The Jewish people have been persecuted many different times throughout their history: The Romans, The Russian Pogroms, and The Holocaust.  I believe that this has created a sense of unity among the Jewish people.  As Jews we identify with those who came before us. It is my opinion that Jews identify themselves with a greater Jewish nation.  There is a famous Hebrew saying “Kol Yisrael averim zeh ba-zeh,” which translates to “all Jews are responsible for one another.”  Jews believe that it is their job to help a fellow Jew in need.  Today, that Jew in need finally received his freedom.

This is why I believe that the release of Gilad Shalit is being widely celebrated.  As I Jew I believe that I identify not only with Jews in America but Jews around the world because we share the common bond of religion.  Since the announcement of Shalit’s release over 30 of my friends on Facebook have posted on the subject.  Friends of mine are posting comments such as: “Welcome Home Giald!” and “Great Day for Israel!”

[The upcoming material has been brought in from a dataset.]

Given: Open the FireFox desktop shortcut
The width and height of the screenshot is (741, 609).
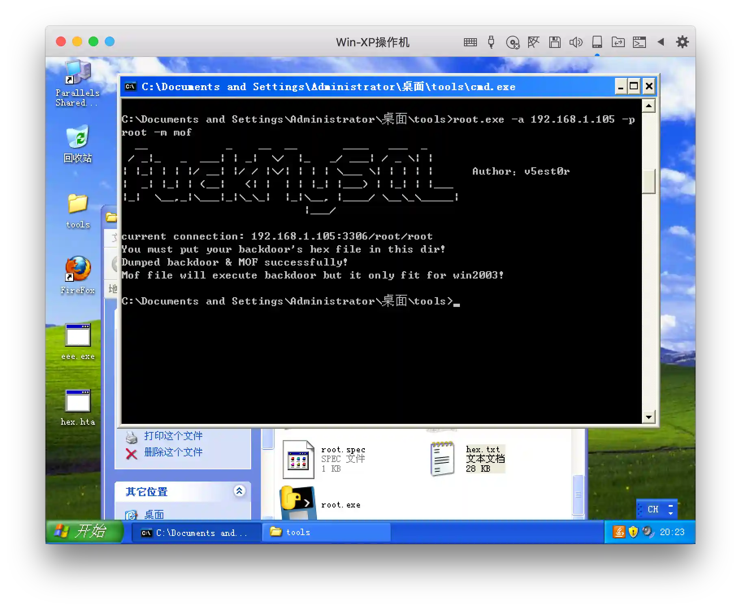Looking at the screenshot, I should pyautogui.click(x=78, y=270).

I have a great deal of pride for my religion.  During the summer I work at Jewish summer camp.  I have learned about the story of Gilad Shalit through Hebrew school and through camp.  This summer my fellow counselors and I held a seminar for the campers.  We explained to them the story of Gilad Shalit and how we hoped that one day he would be freed.    On campus at Michigan I am involved in Hillel, and I hope that one day I will have the opportunity to visit Israel  I identify very strongly with my Jewish heritage, so when an occasion like this comes around, I cannot resist the urge to celebrate.  Even though I and most American Jews do not know Gilad personally, many of us feel that we just got our friend back.  I believe that this outpouring of joy is evidence of the strength of the Jewish identity among Jewish people.

Gilad’s freedom did not come at no cost to Israel, they will have to release 1,000 Palestinian militants.  I think that this is a remarkable showing of Israel’s solidarity and pride.  By looking at this move, it seems that Israel would be willing to do anything just to see one of its own released. I agree with what Israel did, but does anyone think that the trade of 1000 for 1 was not worth it?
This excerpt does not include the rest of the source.